|
Il nero ha regnato e continua a regnare, dispotico, nel guardaroba un po' di tutte. Il vestitino svelto e chic, il little black dress reso indimenticabile da Audrey Hepburn in "Colazione da Tiffany", è, appunto, nero. Ma lo è anche il tailleur passepartout, meglio se pantalone. L'istrionica Diana Vreeland, eccentrica badessa del Vogue anni 60, vestiva quasi sempre di nero, labbra scarlatte e gioielli drammatici a sottolineare la mancanza d'ogni altro colore. E il popolo della moda, convinto dai giapponesi agli inizi degli anni 80, ha fatto del nero un vero culto, tant'è che a volte i parterre delle sfilate paiono assembramenti di gente vestita a lutto. Ma perché tanto successo? Beh, il nero è rassicurante, confortante; toglie d'impiccio, sveltisce l'azione. Va bene da mane a sera, e ha un impatto teatrale. Soprattutto è grafico, incisivo, e, così vuole la vulgata, snellisce. Ma c'è un ma. L'eleganza è un atteggiamento, non un vestito, o un colore, e le scelte omologanti, se subite e non agite, rischiano alla lunga di schiacciare. Vestirsi solo di nero è un po' come calarsi in una uniforme, rinunciando a quel tanto di spasso e di sorpresa che rende l'esercizio del vestire quotidiano divertente, e personale. È una decisione troppo facile, rinunciataria. Perché il nero è bello, certo, ma il colore lo è di più, e giocare col colore ancora di più.

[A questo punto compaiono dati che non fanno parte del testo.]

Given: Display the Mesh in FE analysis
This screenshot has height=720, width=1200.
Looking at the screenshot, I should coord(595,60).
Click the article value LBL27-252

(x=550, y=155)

Sulle passerelle, a dirla tutta, di colore se ne vede tanto, ma poi nella vita reale ne arriva poco. Almeno fino ad ora, perché le avvisaglie di qualcosa di nuovo, qualcosa di travolgente, emergono già. Persino Grace Coddington, creative director di Vogue America, in nero da venticinque anni, ha sfoderato una robina verde smeraldo alle ultime sfilate parigine: uno shock tale che Suzy Menkes ci ha aperto un pezzo sull'International Herald Tribune, lei che non scomoda la penna per inutili quisquilie. Che sia davvero venuto il momento delle tinte sature, primarie e per nulla rassicuranti? Pare proprio di sì. Il movimento è in atto già dall'inverno, istigato da John Galliano, che per Dior ha creato una collezione genere Adrian in technicolor, originando nelle boutique e per strada una inondazione di viola e di fucsia. Ma è nelle collezioni estive che il colore deborda davvero, catalizzato della promessa della bella stagione. Da Jil Sander è puro, vibrante, a sottolineare la silhouette segmentata come un quadro di Rothko, coi giacchini corti sui top lunghi e i pantaloni a sigaretta, a enfatizzare la geometria lieve delle tuniche semplici come rettangoli: azzurro, fucsia, arancio. Da Marni il bluette, il verde e il rosa prendono una nota futur-folk grazie ai decori tribali di plastica fusa su quelle forme solo apparentemente goffe e casuali, mentre i djellaba gialli, smeraldo e corallo di Lanvin suggeriscono scenari da tè nel deserto, coté Rive Gauche. Da Louis Vuitton è un'esplosione di tinte cartoon e assurdità comic strip, e da Prada, Balenciaga, Cavalli e Dries Van Noten sono stampe floreali a più non posso per disegnare uno sgargiante giardino delle delizie nel quale sarà impossibile non entrare a trastullarsi. Per le insicure il nero, naturalmente, non manca. Il nero è morto, lunga vita al nero. Evviva il colore!